Sunday, 20 May 2007 05:27 by sabro

今、担当している Java Swing 案件のフレームワークは、ある意味すごい。○○Frame や、○○Button (○○は会社名略称)のように、Swing の全てのコンポーネントを、ラップしている。また、Swing にとどまらず、○○List や ○○Map 等の、コレクションフレームワークラッパーまである。ありとあらゆる標準 API をラップしているのだ。

ただ、自分は、以下の理由で、このフレームワークはダメだと感じる。

  1. 学習のコスト
  2. 費用対効果

ラッパーの作成は、継承または委譲で実装されているが、委譲に関しては面倒だったのか、全てのメソッド、フィールドが委譲されてないケースがあった。これでは、Java 標準 API に精通した熟練者であろうと、このフレームワークを使用する場合には、新たな学習をする必要がある。さらに、学習をしても、企業や部署が変わると、使用できないので、モチベーションが上がりにくい。

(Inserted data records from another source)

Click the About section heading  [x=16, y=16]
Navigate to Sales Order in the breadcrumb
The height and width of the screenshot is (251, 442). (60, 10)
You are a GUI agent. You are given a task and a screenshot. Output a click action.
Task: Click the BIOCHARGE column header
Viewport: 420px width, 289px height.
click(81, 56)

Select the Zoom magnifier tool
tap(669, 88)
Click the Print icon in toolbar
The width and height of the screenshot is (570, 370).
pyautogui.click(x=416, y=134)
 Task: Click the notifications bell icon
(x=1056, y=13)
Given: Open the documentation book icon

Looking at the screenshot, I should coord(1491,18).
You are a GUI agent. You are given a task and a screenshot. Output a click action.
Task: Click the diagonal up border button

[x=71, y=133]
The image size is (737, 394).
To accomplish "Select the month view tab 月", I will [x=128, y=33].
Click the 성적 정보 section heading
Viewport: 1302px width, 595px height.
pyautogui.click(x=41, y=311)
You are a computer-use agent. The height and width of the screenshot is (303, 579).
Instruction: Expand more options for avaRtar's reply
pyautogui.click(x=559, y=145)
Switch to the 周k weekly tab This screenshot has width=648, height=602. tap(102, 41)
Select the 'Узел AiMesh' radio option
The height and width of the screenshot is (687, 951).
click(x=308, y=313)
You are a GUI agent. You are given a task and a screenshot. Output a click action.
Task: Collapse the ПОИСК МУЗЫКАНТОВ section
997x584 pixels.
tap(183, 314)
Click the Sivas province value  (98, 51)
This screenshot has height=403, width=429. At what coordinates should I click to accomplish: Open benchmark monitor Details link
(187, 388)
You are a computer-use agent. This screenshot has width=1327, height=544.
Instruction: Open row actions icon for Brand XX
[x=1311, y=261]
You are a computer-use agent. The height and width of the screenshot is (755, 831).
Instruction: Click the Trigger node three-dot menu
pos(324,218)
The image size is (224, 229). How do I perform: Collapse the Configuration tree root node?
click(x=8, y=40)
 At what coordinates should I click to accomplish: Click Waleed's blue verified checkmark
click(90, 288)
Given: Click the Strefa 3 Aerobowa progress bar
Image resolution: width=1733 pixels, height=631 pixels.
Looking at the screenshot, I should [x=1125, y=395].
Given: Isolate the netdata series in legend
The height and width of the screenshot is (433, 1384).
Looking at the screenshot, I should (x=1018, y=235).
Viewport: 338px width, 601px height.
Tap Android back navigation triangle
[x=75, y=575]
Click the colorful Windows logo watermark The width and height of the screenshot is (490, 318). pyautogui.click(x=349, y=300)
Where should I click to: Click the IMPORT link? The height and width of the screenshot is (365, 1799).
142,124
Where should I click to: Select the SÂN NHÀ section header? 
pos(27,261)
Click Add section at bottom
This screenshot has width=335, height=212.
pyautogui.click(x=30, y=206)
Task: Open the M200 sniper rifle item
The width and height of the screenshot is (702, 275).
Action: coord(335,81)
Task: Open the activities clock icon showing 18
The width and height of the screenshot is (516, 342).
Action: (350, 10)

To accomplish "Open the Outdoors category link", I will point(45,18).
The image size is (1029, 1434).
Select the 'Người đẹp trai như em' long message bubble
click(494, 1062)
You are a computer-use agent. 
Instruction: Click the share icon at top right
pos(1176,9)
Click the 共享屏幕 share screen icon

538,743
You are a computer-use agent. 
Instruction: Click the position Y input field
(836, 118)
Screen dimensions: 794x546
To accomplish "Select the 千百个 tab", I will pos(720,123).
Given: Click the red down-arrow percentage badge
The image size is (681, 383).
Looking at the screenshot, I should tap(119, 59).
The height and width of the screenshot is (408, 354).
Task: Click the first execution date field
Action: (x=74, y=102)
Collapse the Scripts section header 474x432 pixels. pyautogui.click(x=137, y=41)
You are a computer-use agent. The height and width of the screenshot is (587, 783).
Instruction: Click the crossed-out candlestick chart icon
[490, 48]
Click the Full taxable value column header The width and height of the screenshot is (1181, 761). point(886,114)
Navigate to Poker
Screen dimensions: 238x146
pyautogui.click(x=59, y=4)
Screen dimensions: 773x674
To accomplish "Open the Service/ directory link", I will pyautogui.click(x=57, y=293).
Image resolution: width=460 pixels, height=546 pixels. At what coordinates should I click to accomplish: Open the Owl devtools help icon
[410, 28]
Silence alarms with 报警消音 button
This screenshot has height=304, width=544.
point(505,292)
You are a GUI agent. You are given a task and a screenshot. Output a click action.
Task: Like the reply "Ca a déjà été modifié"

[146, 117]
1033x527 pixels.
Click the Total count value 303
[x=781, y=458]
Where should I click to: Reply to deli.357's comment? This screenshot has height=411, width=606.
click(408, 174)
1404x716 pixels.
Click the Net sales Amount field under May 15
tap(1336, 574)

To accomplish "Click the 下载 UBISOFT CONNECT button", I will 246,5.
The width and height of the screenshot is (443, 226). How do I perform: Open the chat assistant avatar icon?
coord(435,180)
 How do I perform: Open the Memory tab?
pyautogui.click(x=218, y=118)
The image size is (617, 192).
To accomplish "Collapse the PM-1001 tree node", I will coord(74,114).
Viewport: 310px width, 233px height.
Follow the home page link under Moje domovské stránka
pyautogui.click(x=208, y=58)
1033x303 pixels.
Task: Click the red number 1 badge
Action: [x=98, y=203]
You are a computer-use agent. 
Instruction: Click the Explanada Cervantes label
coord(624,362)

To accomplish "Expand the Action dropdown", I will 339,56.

また、このフレームワークは、かなり多くのクラスをラップしているので、フレームワーク自体の開発コストは、そうとうなものだったと思われる。しかし、それだけの苦労に相当する効果が出ているかというと、とても、そうは感じられない。膨大なクラスのフレームワークは、学習するだけで膨大なコストがかかり、初めて使用した際は、工数が膨れ上がる。では、2回目以降の開発では、楽が出来るのかというと、JDKのバージョンも、そろそろ上げないといけないし、これからの案件では、このフレームワークは使われないという。

Effective Java 等の書籍を読めば分かるように、標準 APIというのは、非常に洗練されている。Jakarta Commons のように、大規模な開発を行い、さらにオープンにして、あらゆる企業で使用可能とするならともかく、一介の技術者が、その全てを改良してやろうと考えるのは、傲慢ではないだろうか。

一般開発者にとって優しいフレームワークとは、独自の作りこみを減らし、標準 API を積極的に利用して作成されたものなのだろう。フレームワーク開発者は、フレームワークを作って、一般開発者をそれに従わせるより、標準 API を利用してもらうための、Java レクチャードキュメントを用意するべきだ。

フレームワークという言葉には、ある種、華があるが、フレームワーク開発者という立場から一歩視点を広げ、ソフトウェア基盤技術者として、一般開発者の作業を楽にする方法を真摯に考えていくことが重要なのではないだろうか。